Aim of the task:
The exercise calls for the lines from the one containing "Task: Remove the Customer Nr. tag" to the end of the data below to be output exactly, pictures excluded.

======== Record excerpts

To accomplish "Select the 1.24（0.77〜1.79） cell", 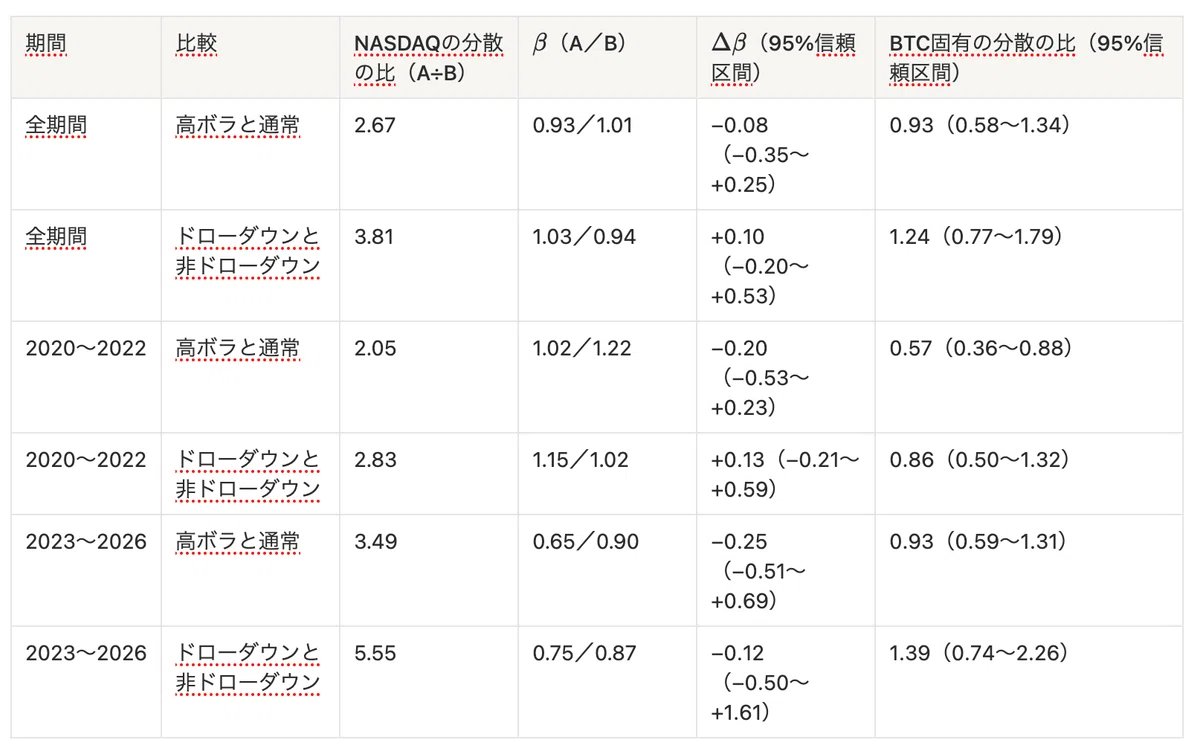I will pyautogui.click(x=1029, y=265).
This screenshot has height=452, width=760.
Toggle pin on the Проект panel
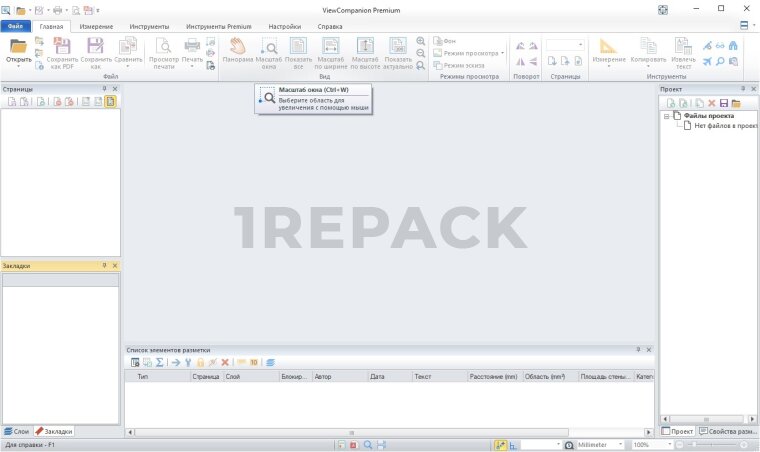(x=742, y=89)
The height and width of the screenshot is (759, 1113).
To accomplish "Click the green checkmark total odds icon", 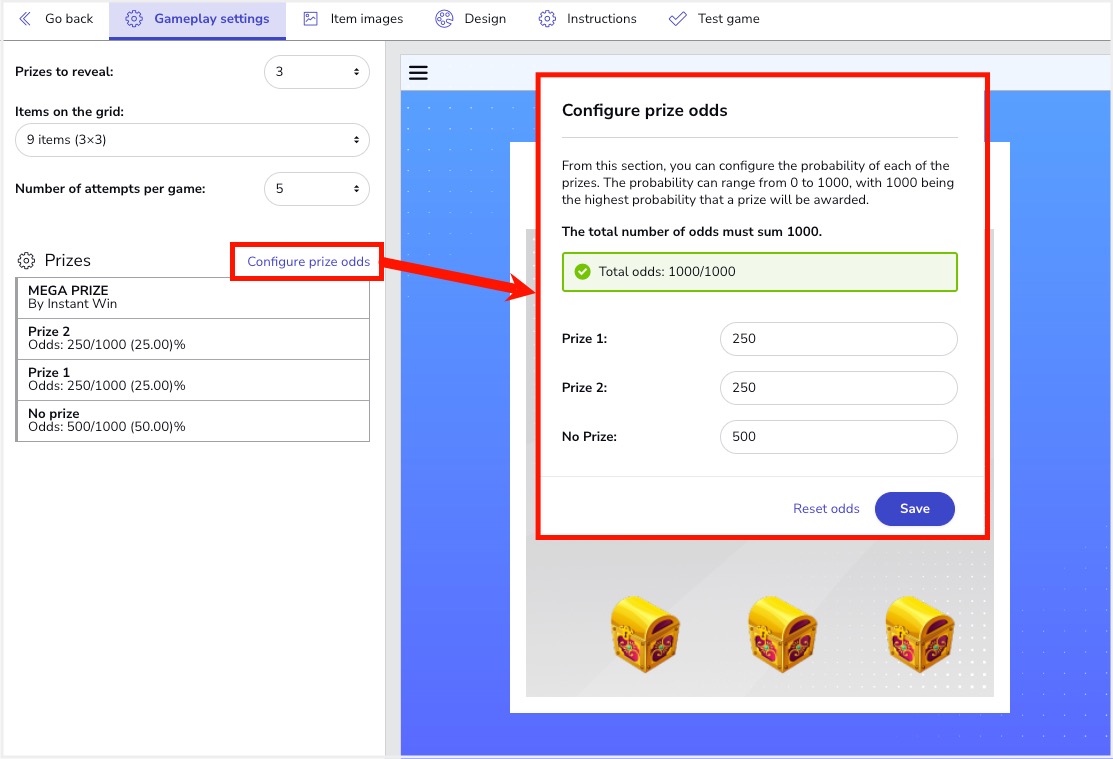I will coord(582,271).
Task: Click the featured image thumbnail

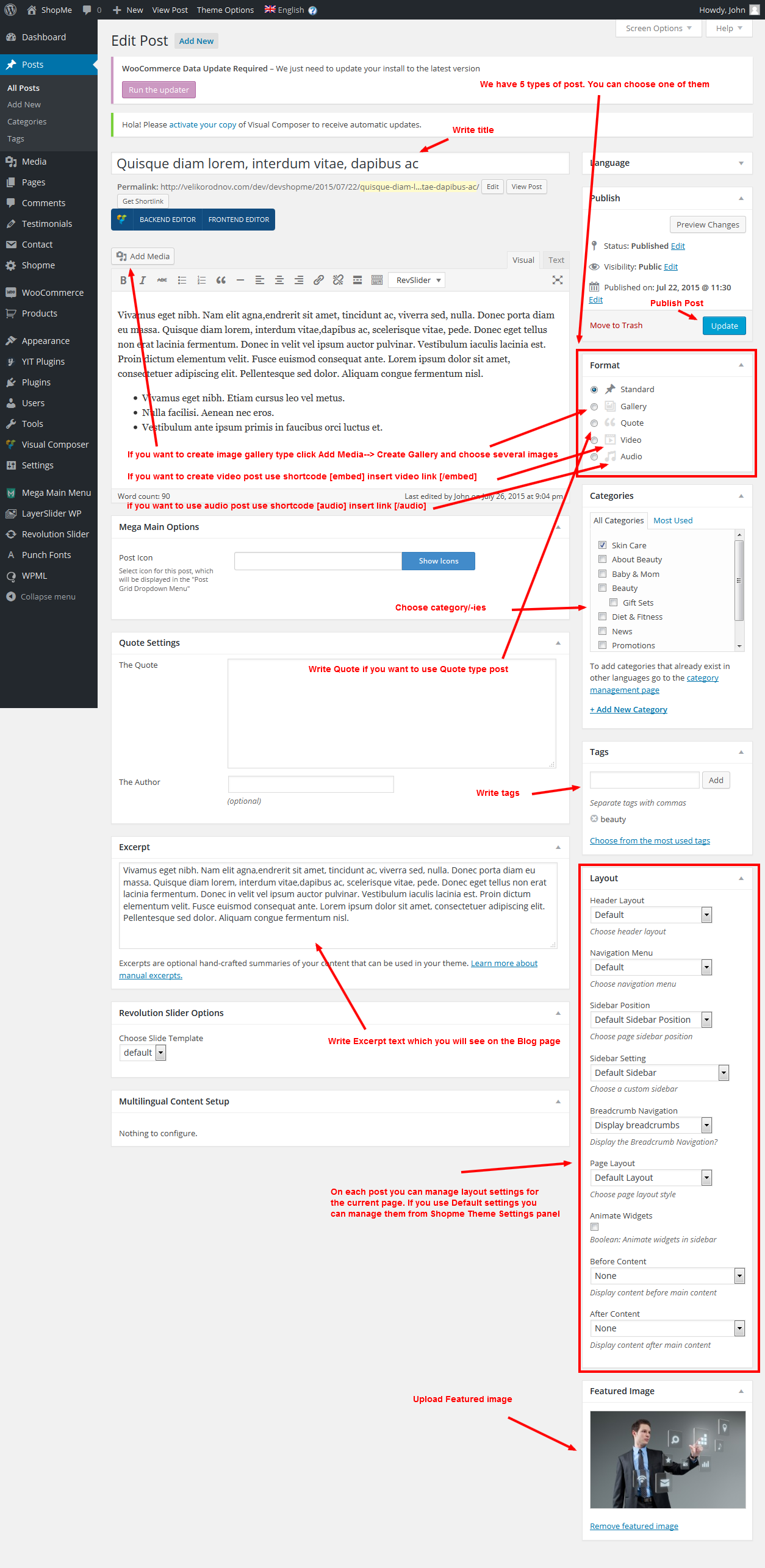Action: tap(667, 1459)
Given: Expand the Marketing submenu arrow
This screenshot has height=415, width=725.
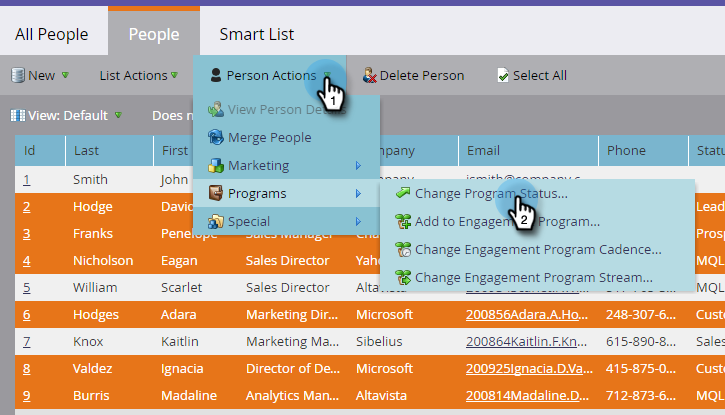Looking at the screenshot, I should pyautogui.click(x=358, y=165).
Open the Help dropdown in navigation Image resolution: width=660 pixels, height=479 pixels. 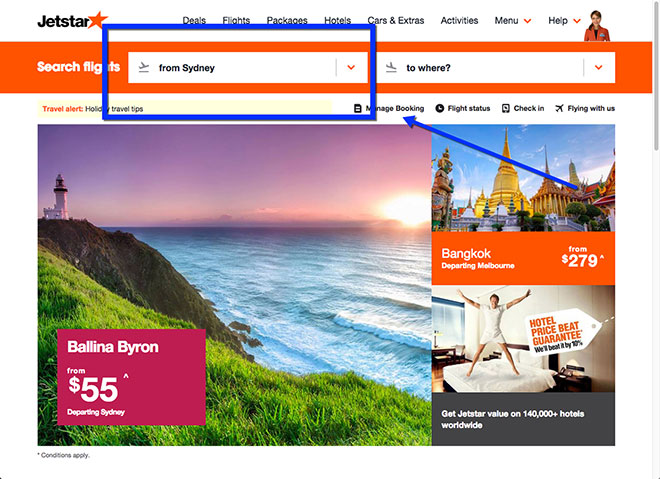point(564,21)
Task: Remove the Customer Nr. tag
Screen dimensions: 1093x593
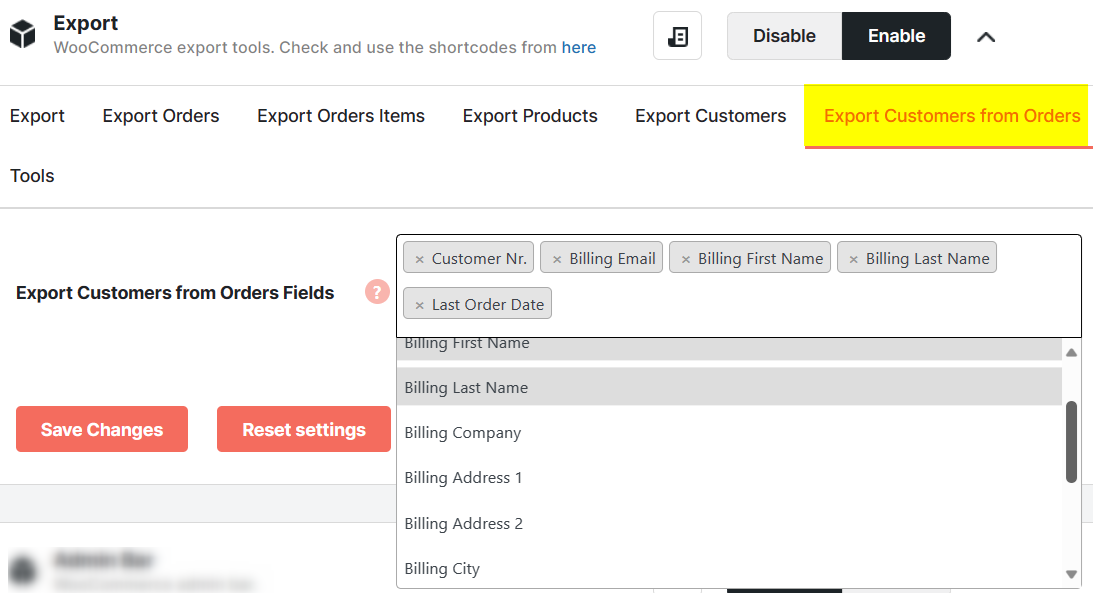Action: [420, 259]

================

Written reply:
Task: Remove the Customer Nr. tag
Screen dimensions: 1093x593
Action: [420, 259]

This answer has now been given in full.